The future of biostatistics The future of biostatistics will not be the same as the future of
biostatistical science, and the future of biostatistical science is not what Professor Zelen has
described. In the section "The Future," Professor Zelen speaks more as a computer scientist than
a biostatistician. He overemphasizes the role of computing and statistical software and fails to
recognize that computing and software are tools and will remain such. His misplacement of
emphasis made him feel insecure when he realized "the computer will become an intelligent data
analyst" in less than 10 years. The "computer data analyst" may come sooner than he thinks. But
biostatistics will continue to flourish and biostatisticians will not be out of a job.
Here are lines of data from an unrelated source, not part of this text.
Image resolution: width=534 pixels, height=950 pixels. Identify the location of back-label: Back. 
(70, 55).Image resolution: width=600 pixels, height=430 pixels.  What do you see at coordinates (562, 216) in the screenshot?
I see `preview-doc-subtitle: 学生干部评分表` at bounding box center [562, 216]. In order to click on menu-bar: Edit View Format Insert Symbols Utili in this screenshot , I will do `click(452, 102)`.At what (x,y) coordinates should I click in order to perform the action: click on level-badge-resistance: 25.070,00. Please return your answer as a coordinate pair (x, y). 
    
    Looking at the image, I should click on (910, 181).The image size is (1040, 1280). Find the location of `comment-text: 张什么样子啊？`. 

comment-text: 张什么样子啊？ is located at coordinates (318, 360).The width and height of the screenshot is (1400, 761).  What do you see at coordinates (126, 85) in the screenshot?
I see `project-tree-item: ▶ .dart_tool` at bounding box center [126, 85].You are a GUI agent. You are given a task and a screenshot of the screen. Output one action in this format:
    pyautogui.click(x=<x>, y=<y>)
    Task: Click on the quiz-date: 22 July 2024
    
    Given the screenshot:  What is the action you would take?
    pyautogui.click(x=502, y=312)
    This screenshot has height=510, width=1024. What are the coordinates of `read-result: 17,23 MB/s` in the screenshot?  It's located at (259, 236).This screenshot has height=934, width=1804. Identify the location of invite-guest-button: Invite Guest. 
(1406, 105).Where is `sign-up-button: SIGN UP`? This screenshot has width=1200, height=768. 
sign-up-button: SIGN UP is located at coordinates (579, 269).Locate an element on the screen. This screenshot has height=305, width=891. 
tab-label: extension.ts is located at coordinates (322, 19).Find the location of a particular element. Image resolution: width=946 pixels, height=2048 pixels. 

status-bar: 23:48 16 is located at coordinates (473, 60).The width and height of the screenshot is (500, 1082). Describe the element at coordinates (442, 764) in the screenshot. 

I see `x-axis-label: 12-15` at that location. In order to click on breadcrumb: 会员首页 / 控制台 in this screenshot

In my estimation, we will see more theoretical development in our field and theoretical
development, not statistical software, will be the centerpiece of biostatistics as a scientific
discipline. Biostatisticians will be more interested in understanding biomedical phenomena
through model building and new theories than in data collection and analysis. Since the
phenomena in the life sciences are dynamic and time-dependent, the future of biostatistics lies in
the direction of stochastic processes. For example, development of diseases, effects of treatment,
recovery, and survival of patients are all functions of time. Conventional statistics alone will not
be adequate to study such dynamic phenomena. The appropriate analytic means is stochastic
processes. Most of the aforementioned carcinogenesis models are based on stochastic processes;
the foundation of the life table is a stochastic process; basic models underlying survival analysis
were derived from stochastic processes. Many universities in the country have added new
courses in stochastic processes in their curricula. More stochastic processes will be used in
biostatistical research.

The current interest in survival analysis will continue but with a change in basic models. At
present, most work in survival analysis has been concentrated on the one-(living)-state model
(Cox, 1972). More attention will be directed to the two-(health)-state model of Fix and Neyman
(1951), to the multistate illness-death model (Chiang, 1964), and to the staging model for the
development of diseases (Chiang, 1979). These models are more realistic than the one-state
model in describing illness processes in the human population. New concepts and new statistical
theory will emerge either in conjunction with stochastic processes or otherwise. More people in
mathematical statistics will focus on biostatistical problems, and biostatistics will increase in its
contribution and importance in the advance- ment of science.